• _Text segment_
The Animal That Feeds the Bottom of the World

And the top too, if we’re not careful

By Safina Center Writer-in-Residence Paul Greenberg

Krill “meal” at a logistics hub in Montevideo, Uruguay. ©Paul Greenberg

The news that a Ukrainian researcher in Antarctica had been arrested by Russian authorities for speaking out on the overharvest of krill came as no surprise to me. If you know even a little bit about krill, the vast trove of nutrients they represent and the importance they have to the entire bottom of the world, you know that it is a timebomb of exploitation in an overstretched world waiting to go off. The question always really was, who was going light the fuse.

I’ll back up a second and just explain the biology of it all. Euphausia superba, as krill is known to researchers, might just be the largest single species biomass in the world. Estimates put the total tonnage at somewhere between 300 and 500 million metric tons. Compare that with the 80-90 million metric tons that is the global catch of all fish and shellfish in the world and you can see what I’m talking about.

Occupying a unique niche between phytoplankton and higher predators, krill blooms ­­­­in giant pink clouds and effectively passes the energy of the half year of sunshine the falls on the Antarctic up to higher life forms. So exclusive and specific to its niche are Antarctic krill that the entirety of the Southern Ocean is often referred to as a “wasp-waist” ecosystem. Krill are the pinch-point of the wasp-waist. Below them is a treasure chest of solar energy in the form of phytoplankton. Above them everything from whales to penguins to icefish. Without krill to transform phytoplankton into digestible protein and carbohydrates, the higher lifeforms at the top of the waist would simply starve to death.

• _Your tasks_
a. From the article on Antarctic krill, quote the passage starting with "The news that" and going on through "light the fuse.".
b. Answer these questions from the article on Antarctic krill:
(i) What scientific name do researchers use for krill?
(ii) What is the estimated total tonnage of krill?
(iii) What is the entire Southern Ocean often called?
c. Carry on the article on Antarctic krill from the point at which it stops.
The material that follows has no connection to the article on Antarctic krill.

• _Provided records_
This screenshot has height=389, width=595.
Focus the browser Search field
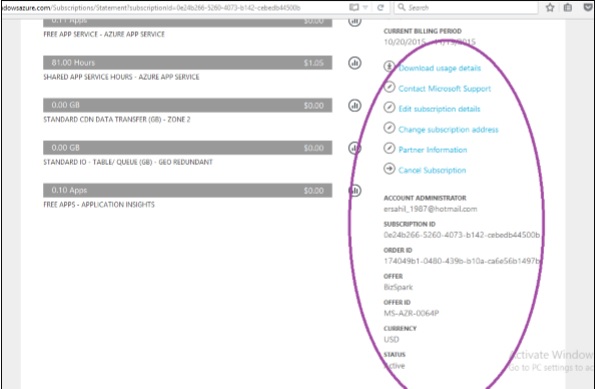[x=466, y=8]
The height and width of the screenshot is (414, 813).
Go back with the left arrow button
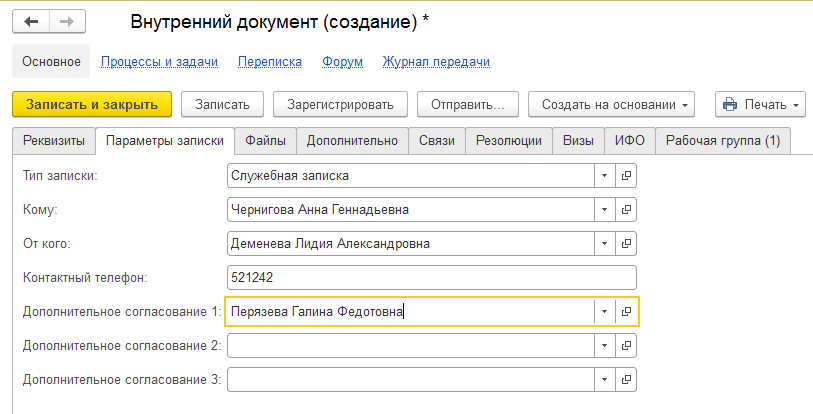pos(31,22)
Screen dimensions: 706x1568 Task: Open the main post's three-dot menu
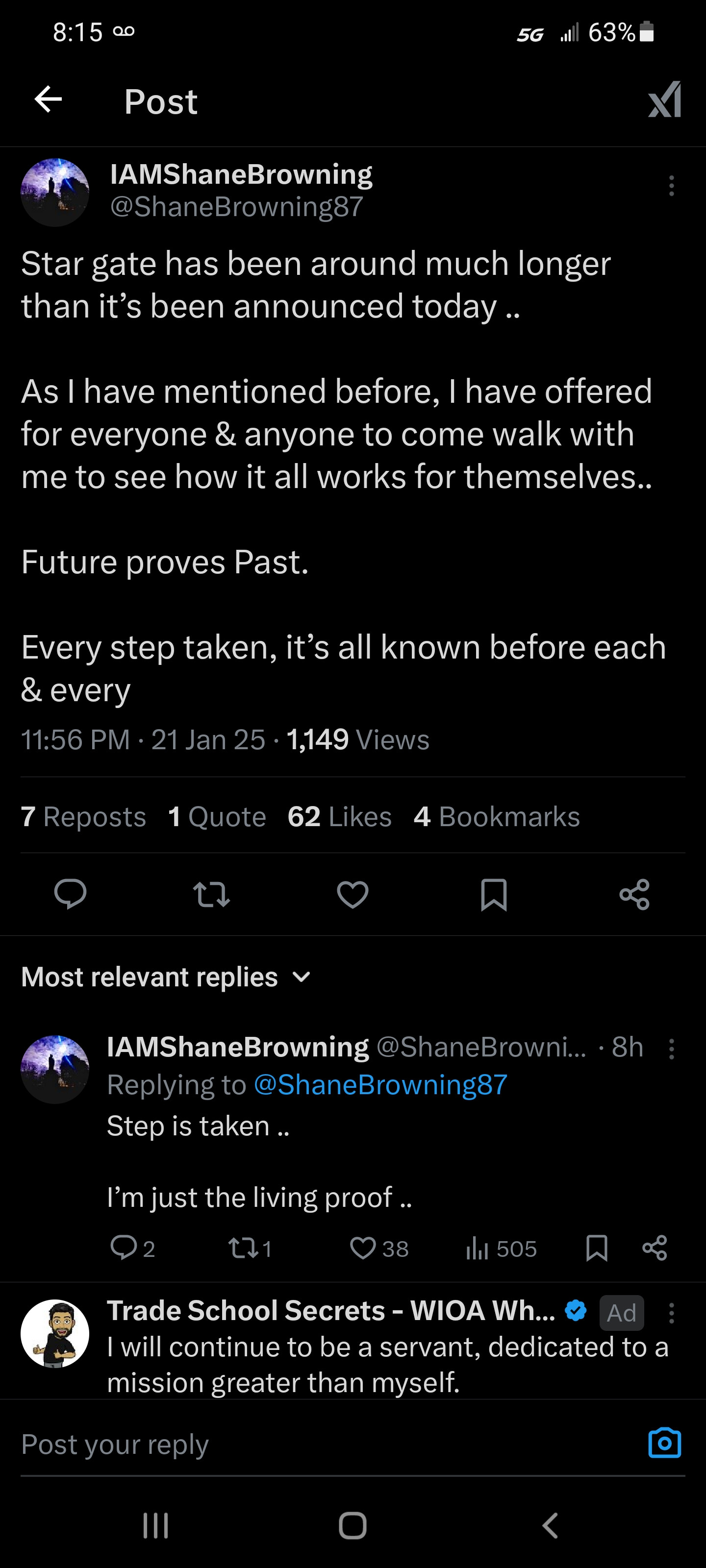pos(671,186)
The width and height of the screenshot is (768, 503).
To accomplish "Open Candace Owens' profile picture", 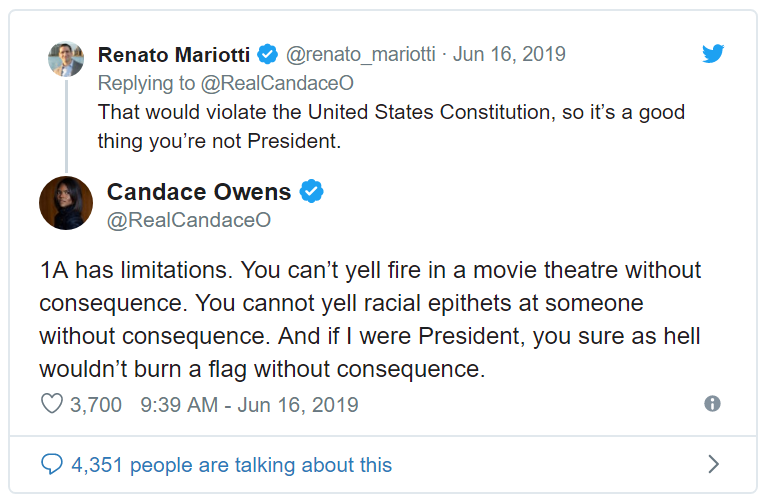I will pyautogui.click(x=66, y=203).
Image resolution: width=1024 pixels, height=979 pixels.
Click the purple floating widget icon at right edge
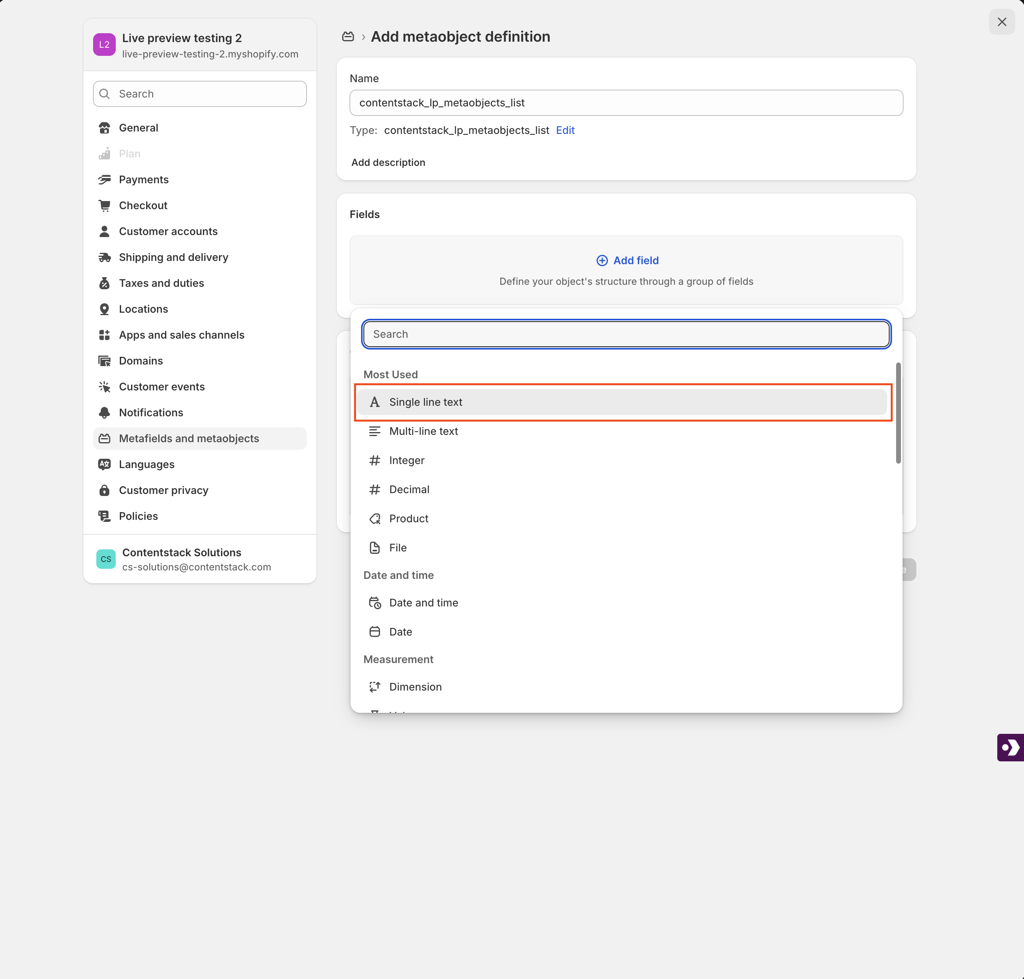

• _Results of the exercise_
a.
The news that a Ukrainian researcher in Antarctica had been arrested by Russian authorities for speaking out on the overharvest of krill came as no surprise to me. If you know even a little bit about krill, the vast trove of nutrients they represent and the importance they have to the entire bottom of the world, you know that it is a timebomb of exploitation in an overstretched world waiting to go off. The question always really was, who was going light the fuse.

b.
(i) Euphausia superba
(ii) Between 300 and 500 million metric tons
(iii) A "wasp-waist" ecosystem

c.
I came to know about all this when I visited first Antarctica and, later, a “krill logistics hub” in Uruguay while researching my book The Omega Principle. In that book I looked at omega-3 fatty acids in our bodies and in the world’s oceans. But more specifically, what the book led me to was a little-known behemoth known as the “reduction industry.” Every year, this multibillion dollar sector of global fisheries catches somewhere between a fifth and a quarter of all the tons of seafood caught in the world. While a sliver of all that omega-3 rich animal life is indeed boiled down into the golden capsules many of us take in the hopes we’ll prolong our lives, the vast majority is shoveled into the global maw of reduction and turned into feed pellets which are in turn fed to farmed salmon and other domesticated animals. For many years the reduction industry relied on schools of things like Peruvian anchoveta, Chesapeake Bay menhaden, and North Atlantic capelin and herring. But in the last quarter century, increasingly, Big Reduction is looking to the Antarctic and krill.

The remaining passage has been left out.